Johan mentioned three toolkits that simplify working with animations on Windows:

  • Silverlight toolkit for WP (resource demanding)
  • WP7 contrib (based on adding base classes to your views)
  • Metro in motion, which is a series of blog posts.

Johan used MiM in this talk, and it looked great.

MVVM

Johan compared several frameworks for working with Windows Phone and MVVM:

  • The built in framework in Visual Studio
  • MVVM Light
  • MVVM Excalibur
  • Prism
  • DYI (Do It Yourself - requires more code, but gets you exactly what you need).

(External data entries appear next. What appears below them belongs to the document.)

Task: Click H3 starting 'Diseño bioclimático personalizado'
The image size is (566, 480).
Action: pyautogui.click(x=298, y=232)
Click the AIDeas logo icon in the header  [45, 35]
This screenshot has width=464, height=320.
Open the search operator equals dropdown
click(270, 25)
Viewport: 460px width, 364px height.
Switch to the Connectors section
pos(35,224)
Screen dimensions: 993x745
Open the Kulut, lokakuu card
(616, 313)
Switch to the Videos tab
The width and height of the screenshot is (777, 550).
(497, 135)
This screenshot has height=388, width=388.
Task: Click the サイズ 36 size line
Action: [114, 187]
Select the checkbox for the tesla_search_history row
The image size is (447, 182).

Johan suggested keeping it simple and use the singleton pattern instead of dependency injection. He also talked about how to handle communication between the view and the view model etc. and how the SmartObservableCollection can help us out.

Testability

Unit testing on mobile devices can be tricky. Johan talked about how to solve this using portable class libraries, and also adviced us to embed the required tools to make CI work.

Localization

Johan added Swedish and English texts in resource files, then showed how to translate the app. With localization, a general advice is to design text boxes 40% larger than they would be with English texts, in order to support longer texts.

Security

Johan talked about security and how to download .XAP files from the marketplace, change the extension to .zip, unzip them and get access to whatever the file contains. Feels like a call for source code obfuscation.

Summary

This was a very(!) thorough session that I cannot recommend enough. It would have been even better if I did some Windows Phone development. :)

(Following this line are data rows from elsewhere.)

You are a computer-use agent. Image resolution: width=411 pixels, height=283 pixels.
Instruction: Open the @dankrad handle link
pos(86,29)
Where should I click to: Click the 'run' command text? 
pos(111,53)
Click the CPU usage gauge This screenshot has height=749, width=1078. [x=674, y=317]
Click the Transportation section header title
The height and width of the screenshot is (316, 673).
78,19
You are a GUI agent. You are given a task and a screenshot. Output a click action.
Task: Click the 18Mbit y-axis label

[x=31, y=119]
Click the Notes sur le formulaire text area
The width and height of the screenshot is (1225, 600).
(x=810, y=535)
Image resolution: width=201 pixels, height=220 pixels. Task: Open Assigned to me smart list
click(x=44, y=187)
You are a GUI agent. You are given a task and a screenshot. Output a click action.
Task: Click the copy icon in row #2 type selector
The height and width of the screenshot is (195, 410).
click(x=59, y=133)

Michael Björn - Windows Phone Best Practices – part 2/2

Michael continued the Windows Phone talk with a focus on performance, communication, background agents, push notifications and synchronization.

Performance

Michael showed us how Windows Phone’s two UI threads - a UI thread and a compository one - can be used for non-blocking animations. He showed it with different progress bars - a built in one, an external one and a native one that animates in from the top of the screen.

He also showed how using textures can cause the phone to redraw small or large parts of the screen, depending on how you manage it. Some other general advices were that:

  • For long-running operation, use Thread.Sleep(1) to avoid blocking the comp. thread.
  • To avoid memory leaks when working with textures, disable timers that run in views.
  • To reduce startup time, consider how you load images, coordinates etc.

Communication

When picking between WebClient and HttpWebRequest, Michael strongly advocated the latter. Since WebClient runs on the UI thread, using it may come back to haunt you later on. HttpWebRequest takes a bit more setup, but is worth it.

Also, instead of having many calls with little data, it is better to bundle the calls into one. Otherwise, the phone will open and close the connection for each call, which makes the antenna toggle a lot and drain the battery.

Background agents

Since Windows Phone doesn’t support multi-thread apps, you must resort to background agents. However, the two available agent types (periodic tasks & resource intensive ones) are limited and non-reliable. Never rely on background processes for important tasks.

Push notifications

Few WP apps use push notifications, but it is quite easy to setup. Since push notifications can affect your live tiles, using them can make your app feel a lot more alive.

Synchronization

WP only has one synchronization framework - the Sync Framework. Michael didn’t talk that much about it, except that when stuff is synced, content is placed in the isolated storage.

Morten Nielsen - From Continuous Integration to Continuous Delivery

This talk focused heavily on specific challenges for Morten’s company, where the release processes for every individual customer took a day or so.

With Continuous Integration to Continuous Delivery, they managed to drastically reduce the release time (which is the expected effect of automating tasks :)

Using Hudson as the main tool, Morten and his team now have builds that are:

  • Fast to create and apply
  • Deterministic
  • Logged / audited
  • Unsupervised

I prefer talks that focus less on very company and team specific examples. I expected a CI/CD session and got a case study. Not what I was after.